Task to carry out:
Search the records for the word "email" and report each line that has it.

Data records

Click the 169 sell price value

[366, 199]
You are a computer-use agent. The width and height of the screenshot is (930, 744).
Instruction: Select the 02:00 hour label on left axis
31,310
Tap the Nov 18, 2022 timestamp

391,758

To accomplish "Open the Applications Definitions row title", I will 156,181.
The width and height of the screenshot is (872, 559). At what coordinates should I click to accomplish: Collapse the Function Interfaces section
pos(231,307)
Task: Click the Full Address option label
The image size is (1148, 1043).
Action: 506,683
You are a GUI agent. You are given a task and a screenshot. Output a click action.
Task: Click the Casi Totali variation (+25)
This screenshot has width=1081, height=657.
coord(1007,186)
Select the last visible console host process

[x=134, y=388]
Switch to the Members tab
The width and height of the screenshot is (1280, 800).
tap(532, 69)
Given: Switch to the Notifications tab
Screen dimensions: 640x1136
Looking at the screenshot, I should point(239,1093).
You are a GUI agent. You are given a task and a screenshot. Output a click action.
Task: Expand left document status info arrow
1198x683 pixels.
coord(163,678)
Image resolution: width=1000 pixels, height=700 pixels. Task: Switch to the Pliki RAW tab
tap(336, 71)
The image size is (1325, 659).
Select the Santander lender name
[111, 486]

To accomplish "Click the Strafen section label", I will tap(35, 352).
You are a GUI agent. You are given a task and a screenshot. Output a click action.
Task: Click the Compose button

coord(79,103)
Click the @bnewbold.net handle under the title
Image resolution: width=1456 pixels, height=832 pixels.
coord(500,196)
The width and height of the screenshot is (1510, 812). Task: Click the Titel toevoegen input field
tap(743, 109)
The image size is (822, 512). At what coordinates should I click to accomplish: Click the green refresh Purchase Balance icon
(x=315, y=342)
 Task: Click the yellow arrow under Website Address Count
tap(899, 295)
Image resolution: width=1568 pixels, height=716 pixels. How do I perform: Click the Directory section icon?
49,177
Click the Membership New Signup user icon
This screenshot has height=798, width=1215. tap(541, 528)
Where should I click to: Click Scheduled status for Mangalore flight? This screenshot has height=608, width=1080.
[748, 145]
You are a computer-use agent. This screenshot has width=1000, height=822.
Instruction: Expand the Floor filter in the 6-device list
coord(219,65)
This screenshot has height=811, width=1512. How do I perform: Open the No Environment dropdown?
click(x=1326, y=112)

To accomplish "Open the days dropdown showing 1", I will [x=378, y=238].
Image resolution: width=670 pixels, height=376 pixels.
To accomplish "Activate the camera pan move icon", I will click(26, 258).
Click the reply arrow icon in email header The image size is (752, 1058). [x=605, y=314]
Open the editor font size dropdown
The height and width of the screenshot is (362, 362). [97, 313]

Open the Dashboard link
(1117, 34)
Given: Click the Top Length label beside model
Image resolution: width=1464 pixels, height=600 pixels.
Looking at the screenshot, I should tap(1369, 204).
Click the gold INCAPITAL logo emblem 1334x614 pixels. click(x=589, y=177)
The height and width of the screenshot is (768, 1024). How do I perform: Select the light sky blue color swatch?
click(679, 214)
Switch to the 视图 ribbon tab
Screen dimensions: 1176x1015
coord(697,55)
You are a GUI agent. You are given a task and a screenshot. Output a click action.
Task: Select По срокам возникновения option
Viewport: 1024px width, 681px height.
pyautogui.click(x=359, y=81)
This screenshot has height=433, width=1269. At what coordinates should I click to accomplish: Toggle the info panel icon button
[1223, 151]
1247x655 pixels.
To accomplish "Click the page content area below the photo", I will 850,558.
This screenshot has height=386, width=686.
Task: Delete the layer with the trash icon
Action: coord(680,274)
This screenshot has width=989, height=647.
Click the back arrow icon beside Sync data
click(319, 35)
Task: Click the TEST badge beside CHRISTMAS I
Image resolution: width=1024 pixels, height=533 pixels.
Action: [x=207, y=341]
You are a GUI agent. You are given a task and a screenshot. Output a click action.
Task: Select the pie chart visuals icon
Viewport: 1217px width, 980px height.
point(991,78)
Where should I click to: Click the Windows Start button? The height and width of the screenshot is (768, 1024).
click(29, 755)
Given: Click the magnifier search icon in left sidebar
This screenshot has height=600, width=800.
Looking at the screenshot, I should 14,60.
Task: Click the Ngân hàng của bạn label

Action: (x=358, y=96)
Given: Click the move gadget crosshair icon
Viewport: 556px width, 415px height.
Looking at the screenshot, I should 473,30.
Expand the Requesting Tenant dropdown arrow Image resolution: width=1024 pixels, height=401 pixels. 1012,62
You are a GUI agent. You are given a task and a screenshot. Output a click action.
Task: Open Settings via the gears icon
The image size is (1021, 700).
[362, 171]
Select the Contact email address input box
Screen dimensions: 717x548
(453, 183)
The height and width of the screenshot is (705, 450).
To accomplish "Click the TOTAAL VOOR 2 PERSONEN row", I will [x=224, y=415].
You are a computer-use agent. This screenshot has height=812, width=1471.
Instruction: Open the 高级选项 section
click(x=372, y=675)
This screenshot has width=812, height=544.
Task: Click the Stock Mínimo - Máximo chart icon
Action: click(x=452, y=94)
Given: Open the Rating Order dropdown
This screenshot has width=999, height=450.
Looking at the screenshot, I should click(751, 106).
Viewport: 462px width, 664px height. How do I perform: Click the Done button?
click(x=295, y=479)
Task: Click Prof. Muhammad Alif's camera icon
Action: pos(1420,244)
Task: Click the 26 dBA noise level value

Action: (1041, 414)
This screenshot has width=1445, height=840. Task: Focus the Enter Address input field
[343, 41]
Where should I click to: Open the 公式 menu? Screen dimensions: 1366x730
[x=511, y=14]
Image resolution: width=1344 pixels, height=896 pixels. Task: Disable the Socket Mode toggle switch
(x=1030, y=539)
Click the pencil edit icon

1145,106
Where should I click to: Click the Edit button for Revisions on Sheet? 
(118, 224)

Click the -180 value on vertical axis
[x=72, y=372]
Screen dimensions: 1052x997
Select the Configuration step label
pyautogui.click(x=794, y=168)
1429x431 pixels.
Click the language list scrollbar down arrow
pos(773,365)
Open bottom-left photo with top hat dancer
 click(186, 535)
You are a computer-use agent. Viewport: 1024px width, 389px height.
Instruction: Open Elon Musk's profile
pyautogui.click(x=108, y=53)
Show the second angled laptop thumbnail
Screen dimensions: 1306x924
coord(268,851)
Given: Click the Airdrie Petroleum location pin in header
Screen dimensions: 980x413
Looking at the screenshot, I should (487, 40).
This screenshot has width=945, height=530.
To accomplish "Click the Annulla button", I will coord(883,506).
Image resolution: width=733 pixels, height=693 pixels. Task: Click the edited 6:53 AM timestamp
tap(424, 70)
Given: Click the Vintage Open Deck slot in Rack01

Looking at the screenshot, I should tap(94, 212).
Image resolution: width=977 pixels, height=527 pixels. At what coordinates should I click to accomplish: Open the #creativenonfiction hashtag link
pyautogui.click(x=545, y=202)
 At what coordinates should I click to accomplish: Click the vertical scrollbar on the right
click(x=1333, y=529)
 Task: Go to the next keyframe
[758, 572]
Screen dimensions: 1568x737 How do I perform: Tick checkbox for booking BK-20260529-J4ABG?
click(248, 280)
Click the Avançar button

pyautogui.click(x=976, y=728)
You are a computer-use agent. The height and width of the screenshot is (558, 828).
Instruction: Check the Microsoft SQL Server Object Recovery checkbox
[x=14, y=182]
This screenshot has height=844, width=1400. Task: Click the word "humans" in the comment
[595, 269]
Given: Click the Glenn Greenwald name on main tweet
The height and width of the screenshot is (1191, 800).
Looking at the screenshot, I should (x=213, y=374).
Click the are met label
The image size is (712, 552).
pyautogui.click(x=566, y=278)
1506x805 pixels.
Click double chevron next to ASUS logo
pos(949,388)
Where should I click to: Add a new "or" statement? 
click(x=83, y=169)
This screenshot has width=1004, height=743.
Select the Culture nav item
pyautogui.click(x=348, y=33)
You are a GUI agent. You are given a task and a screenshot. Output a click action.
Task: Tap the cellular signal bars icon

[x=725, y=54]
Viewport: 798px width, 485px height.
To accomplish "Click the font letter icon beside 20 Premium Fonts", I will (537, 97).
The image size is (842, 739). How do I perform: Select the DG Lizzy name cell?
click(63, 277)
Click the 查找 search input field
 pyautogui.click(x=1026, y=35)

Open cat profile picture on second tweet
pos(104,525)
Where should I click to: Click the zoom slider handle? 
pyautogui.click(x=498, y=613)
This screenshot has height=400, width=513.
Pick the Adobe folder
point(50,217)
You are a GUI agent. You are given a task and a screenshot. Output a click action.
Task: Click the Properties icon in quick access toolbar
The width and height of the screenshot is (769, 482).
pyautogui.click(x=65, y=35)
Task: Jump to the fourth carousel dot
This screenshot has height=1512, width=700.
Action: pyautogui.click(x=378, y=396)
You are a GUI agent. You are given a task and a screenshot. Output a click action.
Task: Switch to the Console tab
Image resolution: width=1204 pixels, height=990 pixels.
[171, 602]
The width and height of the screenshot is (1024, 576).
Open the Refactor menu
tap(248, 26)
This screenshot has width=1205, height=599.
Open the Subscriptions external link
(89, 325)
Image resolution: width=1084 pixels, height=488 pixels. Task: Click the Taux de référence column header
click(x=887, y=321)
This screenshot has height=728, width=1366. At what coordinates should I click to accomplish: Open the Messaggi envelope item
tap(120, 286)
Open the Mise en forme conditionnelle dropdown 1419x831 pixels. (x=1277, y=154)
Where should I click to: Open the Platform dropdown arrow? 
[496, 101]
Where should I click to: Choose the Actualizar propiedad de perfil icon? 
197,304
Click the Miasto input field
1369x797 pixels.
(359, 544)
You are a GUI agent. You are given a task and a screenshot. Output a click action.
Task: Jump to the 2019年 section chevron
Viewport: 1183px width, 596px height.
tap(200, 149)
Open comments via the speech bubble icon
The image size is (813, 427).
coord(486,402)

Result below:
Click the reply arrow icon in email header The image size is (752, 1058). [x=605, y=314]
Select the Contact email address input box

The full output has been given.